Amanhã, 11 de maio, começa a parte final da terceira temporada da liga profissional da ESL. Na qual distribuirá em premiação total de 512 mil dólares, sendo 200 mil para o primeiro colocado. A liga é dividida em duas divisões, americana (equipes residentes na América do norte) e europeia (equipes residem na Europa).

Ao longo de três meses as 24 equipes (12 em cada divisão) se enfrentaram entre si, nas respectivas divisões. As equipes jogavam em melhores de dois mapas, onde cada time tinha direito a escolher um mapa. O time vencedor de cada mapa conseguia três pontos, já o perdedor não pontuava. Assim criando um sistema de pontos corridos, onde os quatro primeiros colocados se classificariam para as finais.
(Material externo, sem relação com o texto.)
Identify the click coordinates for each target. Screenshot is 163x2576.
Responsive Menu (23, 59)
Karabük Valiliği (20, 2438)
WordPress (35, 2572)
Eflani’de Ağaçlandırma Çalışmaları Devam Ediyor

As finais acontecerão em Londres. Serão oito equipes divididas em dois grupos, sendo que o primeiro colocado de cada divisão serão cabeças de chaves, e os outros seis serão divididos intercaladamente de acordo com suas posições, em suas respectivas divisões.

Grupo A Grupo B
Luminosity NiP
Astralis Cloud9
OpTic fnatic
G2 Liquid

 

As equipes:

Grupo A

Luminosity Gaming

Gabriel “FalleN” Toledo
Fernando “Fer” Alvarenga
Lincoln “fnx” Lau
Tacio “TACO” Filho
Marcelo “coldzera” David

Luminosity Gaming - DH Austin

Cold e Taco da Luminosity Gaming, uma das favoritas ao titulo. Foto: Divulgação

A equipe que vem em ascensão no cenário Norte-americano, sendo um adversário imbatível para as equipes da região. Venceu no último domingo a DreamHack Austin, onde se quer perdeu um mapa, e também não cedeu mais de dez rounds em cada mapa. Isso denota a sincronia de seus jogadores, que no jogo exalam muita qualidade e tranquilidade, para vencer. Além disso são os atuais campeões do principal campeonato da modalidade, o Major.

Na Liga ESL a equipe não teve dificuldades em se classificar, venceu 18 dos 22 mapas disputados, além de conseguir a classificação com antecedência.

Suas campanhas nas duas primeiras edições da liga ESL – uma delas ainda com a organização brasileira Keyd Stars – não foram nada memoráveis. Na primeira aparição, conseguiu a segunda colocação na divisão norte-americana. O mesmo aconteceu na fase de grupos, das finais, onde avançou as quartas de finais, porém acabou sendo eliminado pela Fnatic. Na segunda temporada – já como LG – a equipe repetiu a colocação na fase divisional, e na fase final, conseguiu apenas o terceiro lugar do grupo.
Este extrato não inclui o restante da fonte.